▼

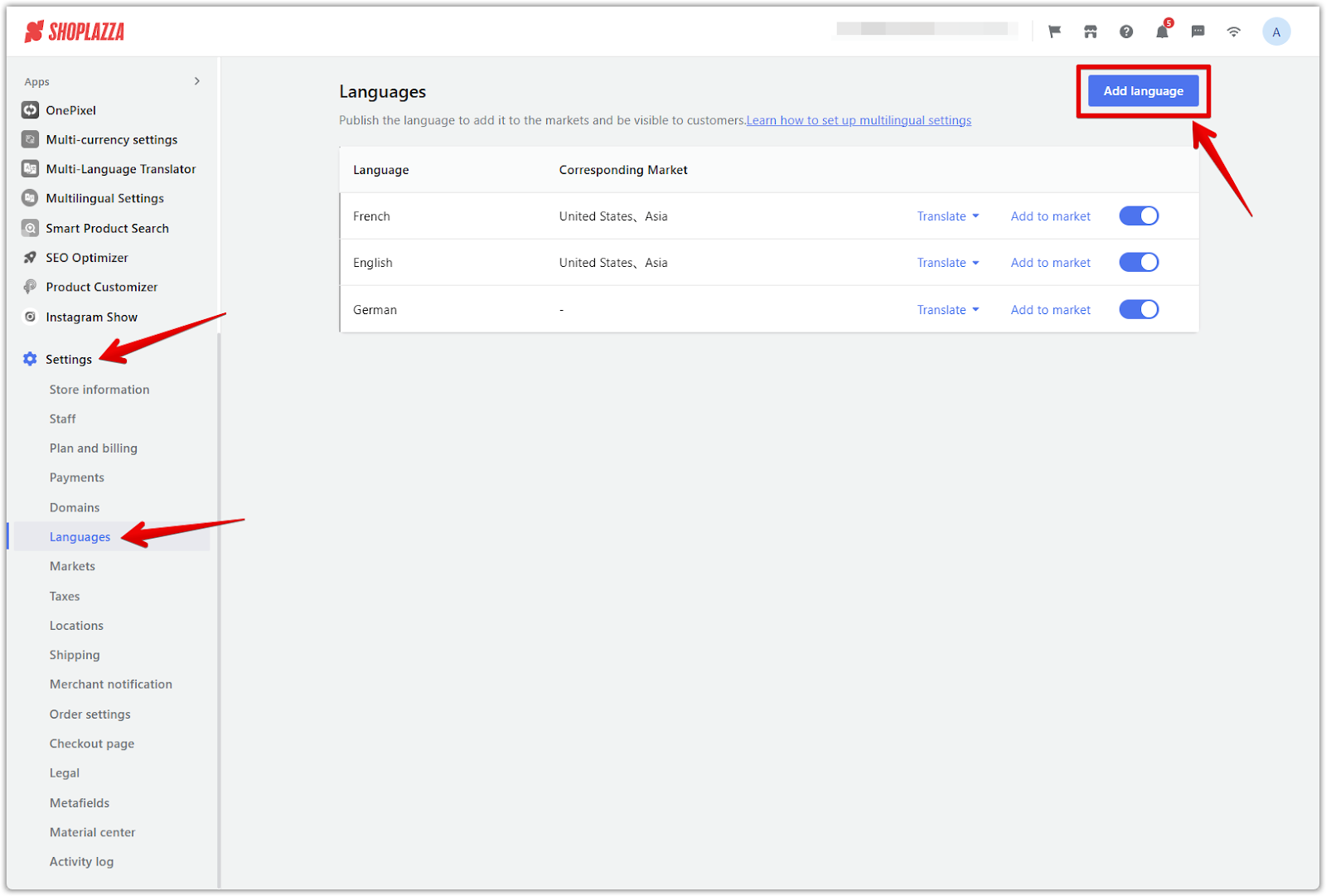Click the Add language button

[1143, 91]
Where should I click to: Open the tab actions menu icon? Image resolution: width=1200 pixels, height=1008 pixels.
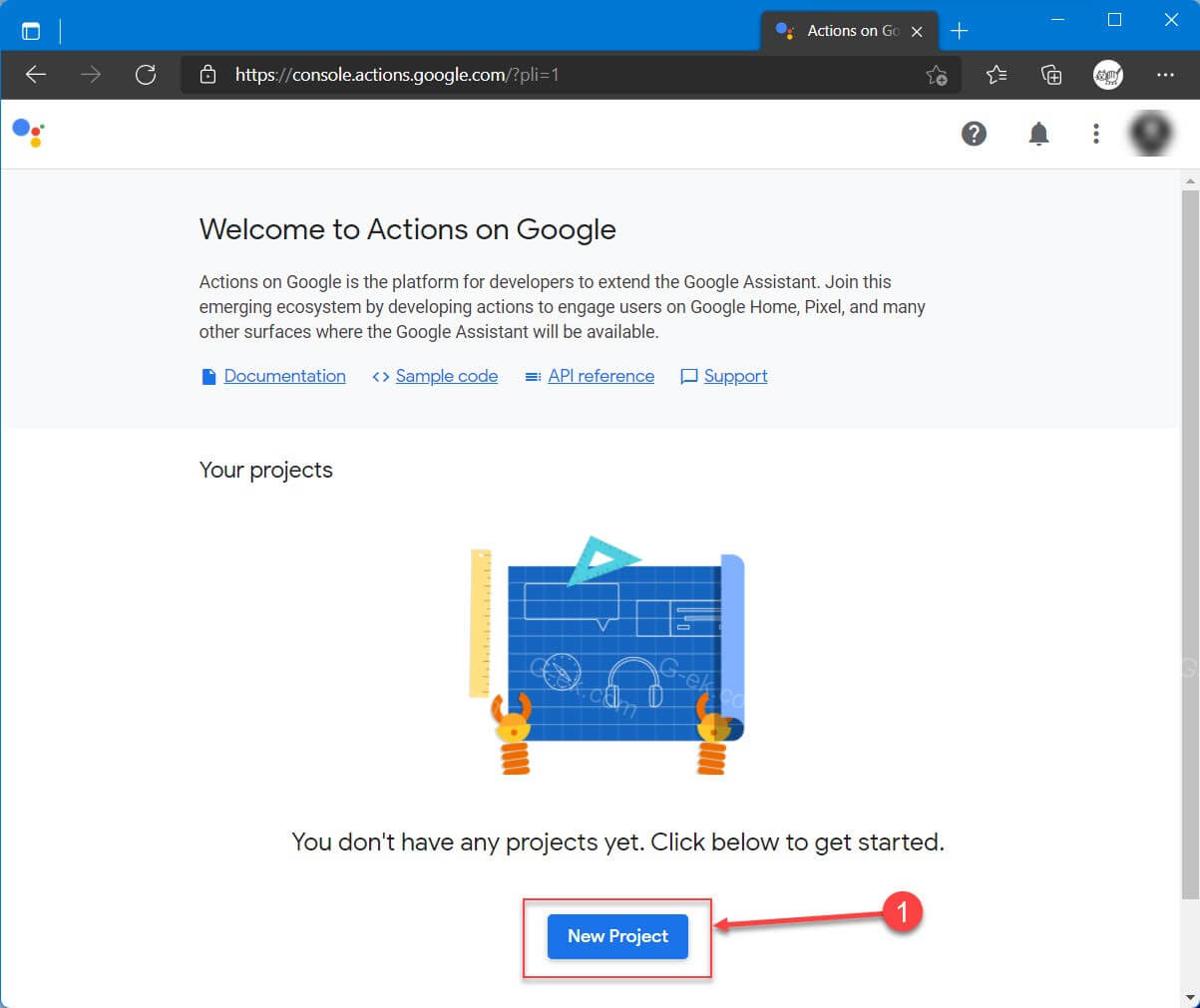[31, 31]
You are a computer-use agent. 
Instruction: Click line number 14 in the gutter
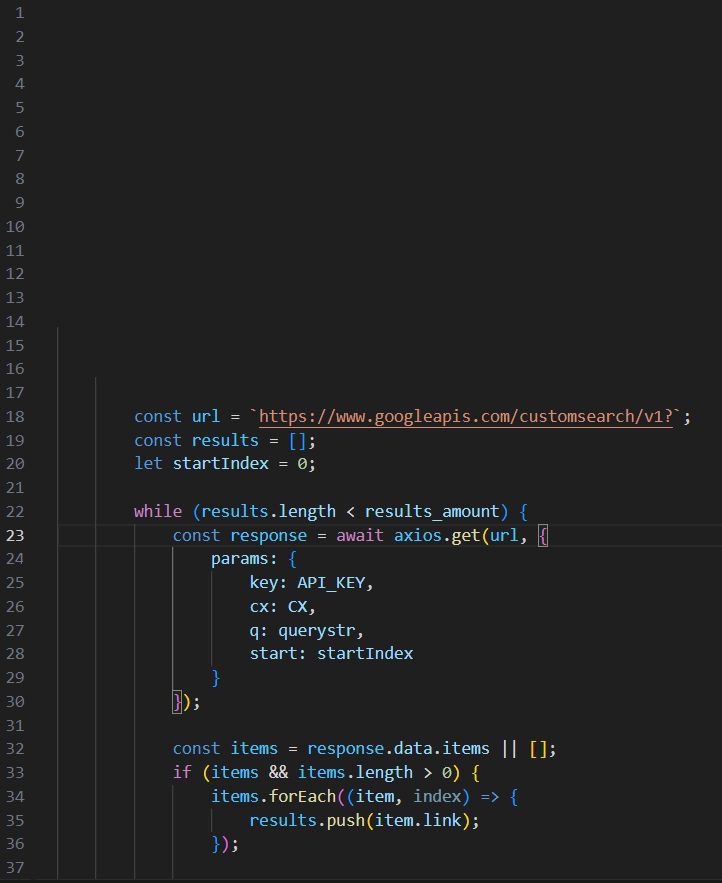(16, 322)
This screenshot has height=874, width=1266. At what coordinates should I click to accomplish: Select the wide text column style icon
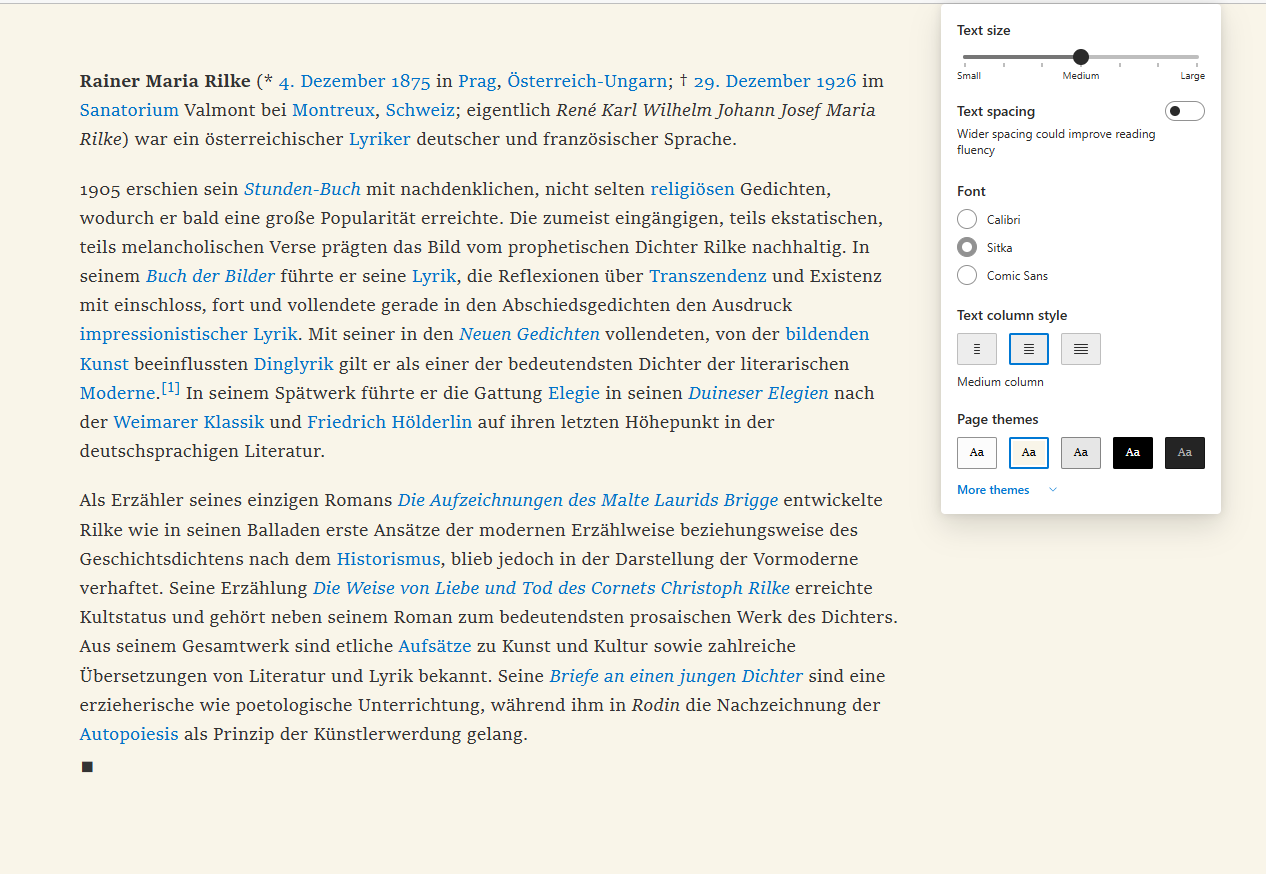click(1080, 349)
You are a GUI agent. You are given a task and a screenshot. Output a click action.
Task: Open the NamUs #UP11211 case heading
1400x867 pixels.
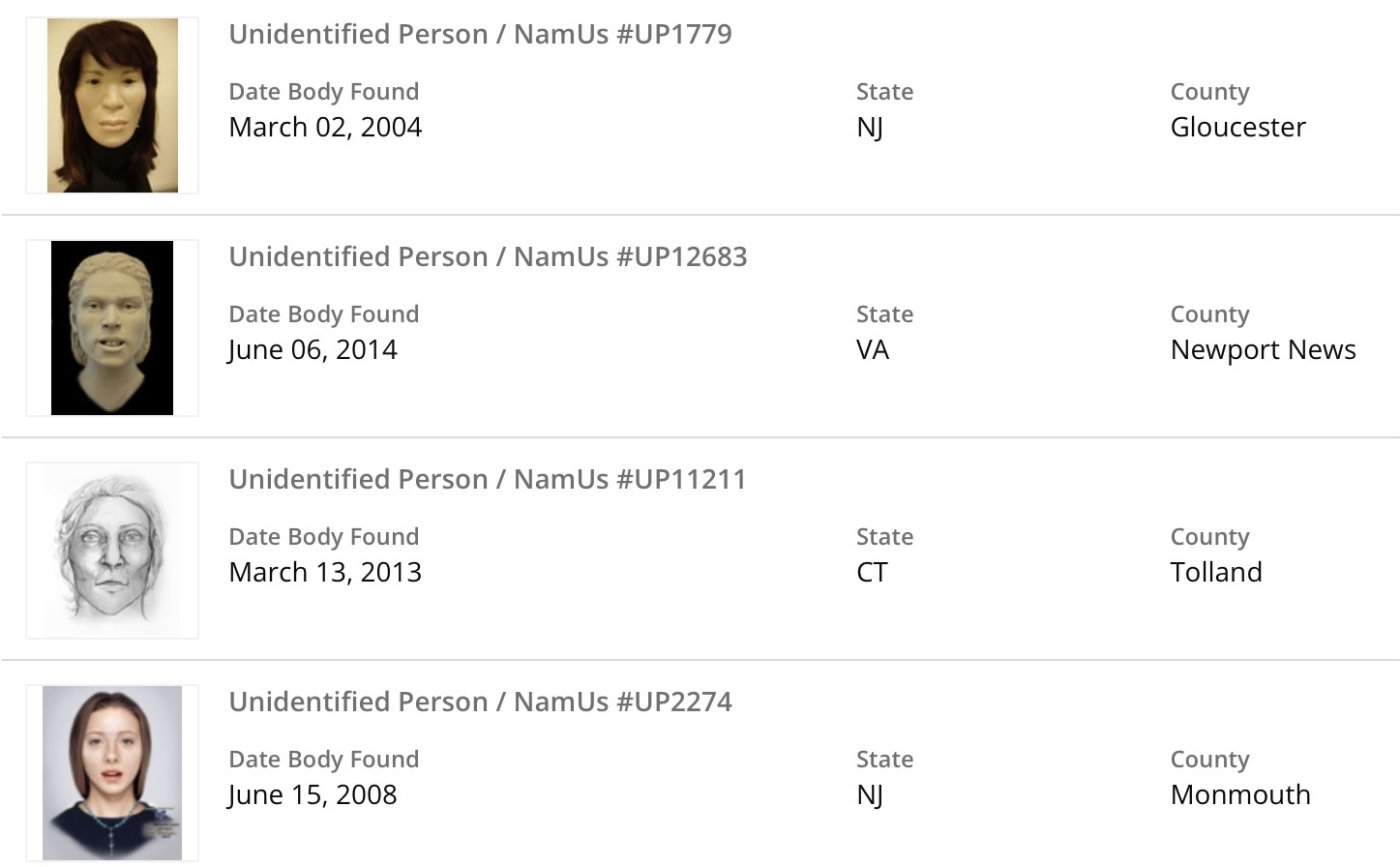point(487,479)
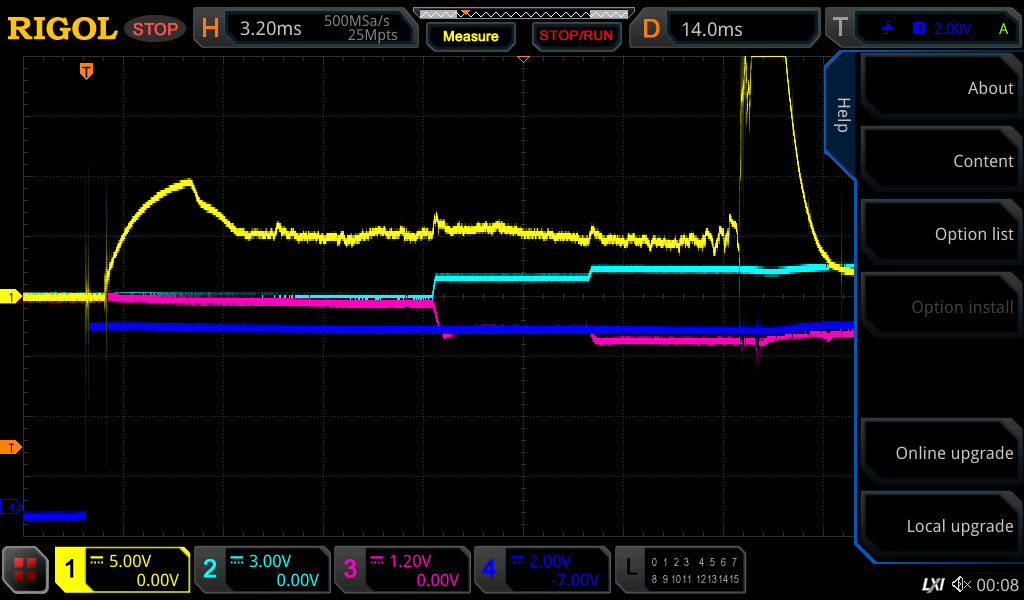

▲

* _TASK PROMPT_:
Every line where "agent" appears must be returned from the listing above.

* _EXERCISE RESPONSE_:
You are a computer-use agent. 
You are a GUI agent. You are given a task and a screenshot. Output a click action.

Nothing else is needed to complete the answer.